**Consigne:** Dans le discours sur la crise financière, reprenez tout ce qui va de « Monsieur le président, mes » jusqu'à « cap quasi bihebdomadaires. », en substituant « tourmente » à « crise ».

**Extrait à lire:**
↓

Monsieur le président, mes chers collègues, après Foch, nous allons peut-être modérer l'offensive.
L'impact de la crise actuelle, sans doute la plus grave que le monde capitaliste ait connu, est tellement déterminant pour nos finances publiques qu'il vaut mieux en parler au préalable, et ce d'autant plus que, même si j'ai approuvé la loi de finances rectificative, la position du Gouvernement, telle qu'elle est exposée ici ou dans les médias, évolue au rythme de changements de cap quasi bihebdomadaires.
Il y a un mois, il n'y avait plus de « risque systémique ». Quelques jours plus tard, il devenait délicat de nier le risque, mais le Gouvernement affirmait que les banques françaises étaient protégées grâce au parfum de leurs vertus de bonne capitalisation et d'excellent contrôle, véritable résurgence dans le domaine de la finance de ce que fut, avant guerre, notre inébranlable confiance dans le caractère infranchissable de la ligne Maginot – M. Myard emprunte ses références à la guerre de 1914-1918, je peux bien emprunter les miennes à celle de 1939-1945.
Moins d'une semaine plus tard, le Gouvernement décidait d'accorder une possibilité de recapitalisation par l'État des fonds propres des banques françaises à hauteur de 40 milliards d'euros – une bagatelle ! –, tout en affirmant haut et fort que les banques françaises, dotées de « ratios Cooke » ou « Bâle » flamboyants, n'en avaient nul besoin et n'en voudraient à aucun prix, de telle sorte que cette facilité en capital ou la garantie de crédit interbancaire n'avaient aucun risque d'être effectivement engagées – je l'ai entendu il y a une semaine.
Or nous avons appris hier qu'une première tranche de recapitalisation de 10 milliards d'euros était effectivement engagée et qu'elle serait suivie d'une seconde, ce qui porterait l'engagement en fonds propres pour les banques françaises garanti par l'État à 20 milliards d'euros, soit à peu près la moitié du plafond fixé par la loi de finances rectificative. Ces chiffres sont du reste cohérents avec les estimations données par la presse il y a quelques semaines.

↑

**Entrées de texte et de pointage d'éléments:**

↓

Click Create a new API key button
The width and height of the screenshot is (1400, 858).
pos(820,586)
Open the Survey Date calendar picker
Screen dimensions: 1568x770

↑

**Réponse rédigée:**
Monsieur le président, mes chers collègues, après Foch, nous allons peut-être modérer l'offensive.
L'impact de la tourmente actuelle, sans doute la plus grave que le monde capitaliste ait connu, est tellement déterminant pour nos finances publiques qu'il vaut mieux en parler au préalable, et ce d'autant plus que, même si j'ai approuvé la loi de finances rectificative, la position du Gouvernement, telle qu'elle est exposée ici ou dans les médias, évolue au rythme de changements de cap quasi bihebdomadaires.